Éléonore Roussel, médaille de bronze du CNRS, une trajectoire à la vitesse de la lumière

Des systèmes miniaturisés permettent d'observer le comportement des électrons sans quitter l'université

Chercheuse spécialisée en physique des sources de lumière, basée à la Cité scientifique à Villeneuve-d’Ascq, Éléonore Roussel a obtenu récemment la médaille de bronze du CNRS, une reconnaissance pour la qualité de ses travaux dont les applications pourraient faire avancer la recherche dans de nombreux domaines.

Une « locale » à l’université de Lille. 

Ils ne sont pas si nombreux que ça, les chercheurs basés à l’université de Lille qui ont suivi tout leur cursus scolaire dans la région. Éléonore Roussel est une vraie enfant de la métropole lilloise : elle est allée au lycée Saint-Jude d’Armentières et souhaitait devenir orthophoniste… « Mais j’ai raté le concours », sourit-elle. Cette scientifique dans l’âme qui a « toujours été fan des bidouillages » s’est donc tournée vers la physique où elle a finalement « rencontré des enseignants très intéressants qui m’ont donné envie de poursuivre dans cette voie ».
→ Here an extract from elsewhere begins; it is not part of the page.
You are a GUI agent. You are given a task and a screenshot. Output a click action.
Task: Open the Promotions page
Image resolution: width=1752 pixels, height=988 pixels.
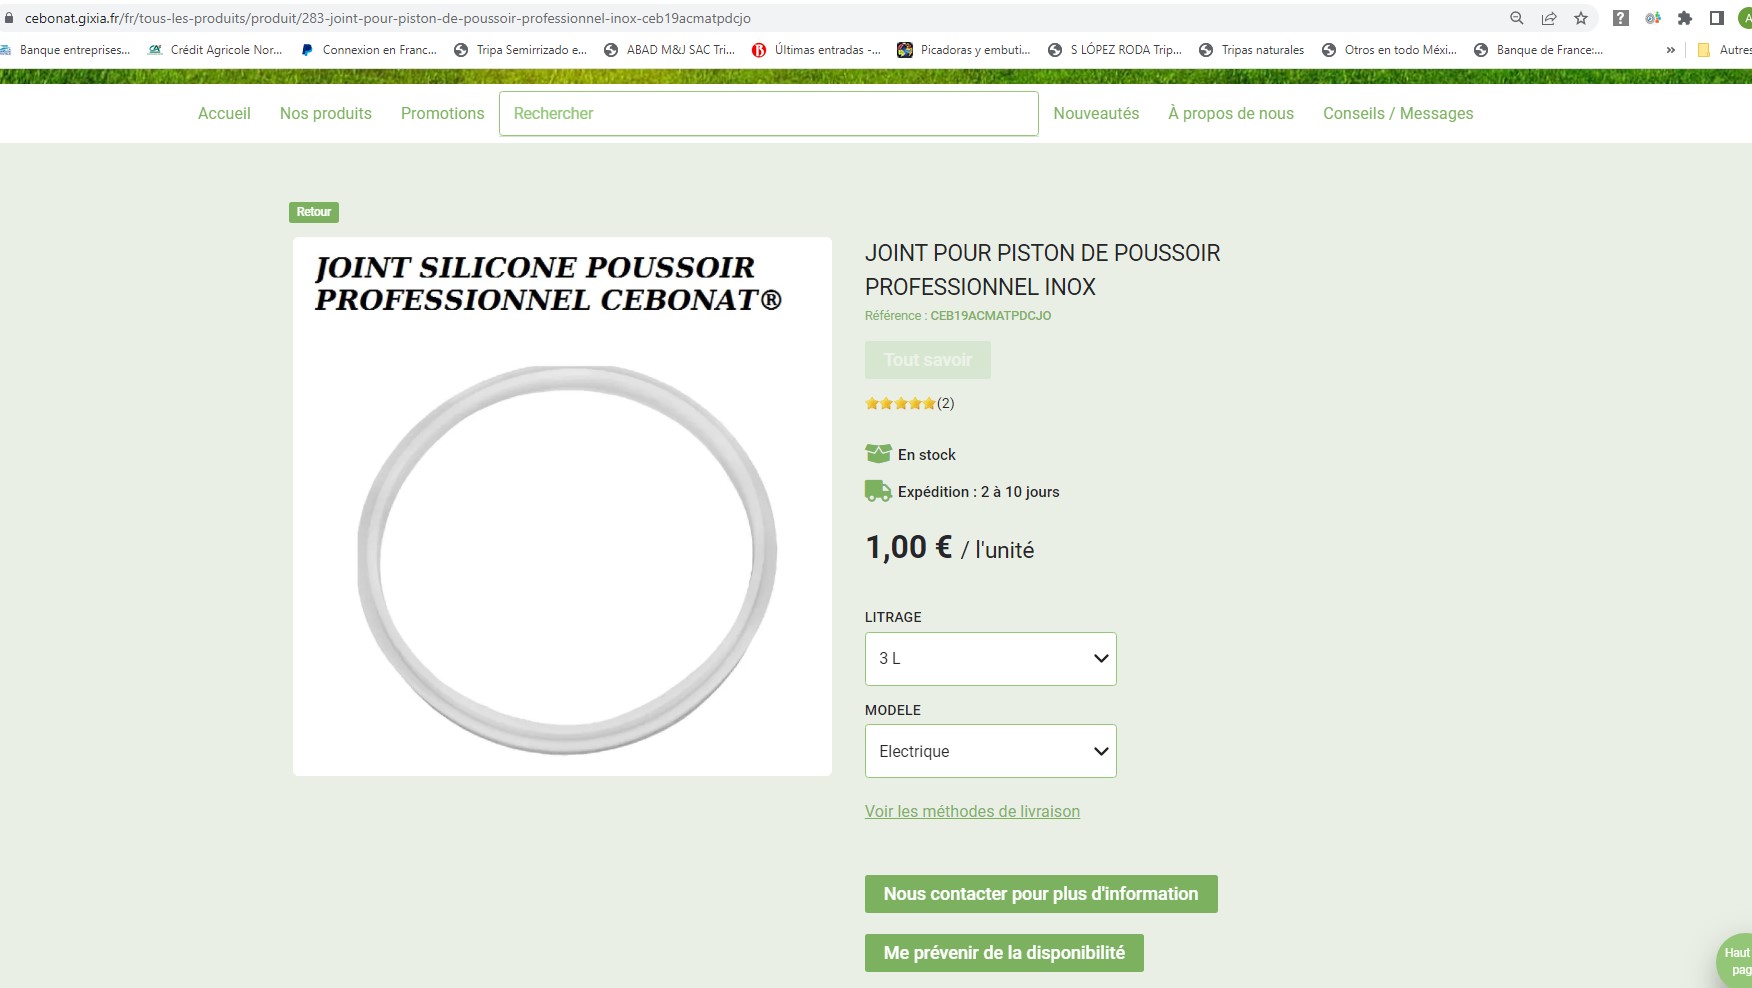[442, 114]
Un parcours à la vitesse de la lumière. 

Après avoir soutenu sa thèse en 2014, elle postule pour la première fois au CNRS (Centre national de la recherche scientifique) en 2017… Un coup d’essai qui s’avère être un coup de maître : « Je pense que les travaux que je menais sur la physique des accélérateurs étaient porteurs », explique-t-elle modestement. La médaille de bronze du CNRS qu’elle a obtenue en fin d’année dernière est également une récompense arrivée rapidement, mais qui ne fait pas perdre la tête à la jeune chercheuse. « C’est un prix individuel qui récompense un travail collectif. Dans la recherche, on ne peut rien faire tout seul ».

Recherche fondamentale. 

Éléonore Roussel travaille sur les longueurs d’ondes extrêmes de la lumière, et la déformation des paquets d’électrons dans les lasers les plus puissants. « Lorsque des électrons circulent à des vitesses extrêmes, ils peuvent produire de la lumière, appelée rayonnement synchrotron. Mes recherches visent à stocker le plus d’électrons dans un petit volume afin de produire un rayonnement très intense avec une stabilité optimale. L’étude des phénomènes instables apparaissant dans ces paquets d’électrons nous permet d’avancer dans la maîtrise de ces rayonnements lumineux. », résume-t-elle. Les résultats de ces recherches permettent l’amélioration des systèmes d’imagerie, dans les domaines du médical ou de l’ingénierie, en permettant un gain de précision.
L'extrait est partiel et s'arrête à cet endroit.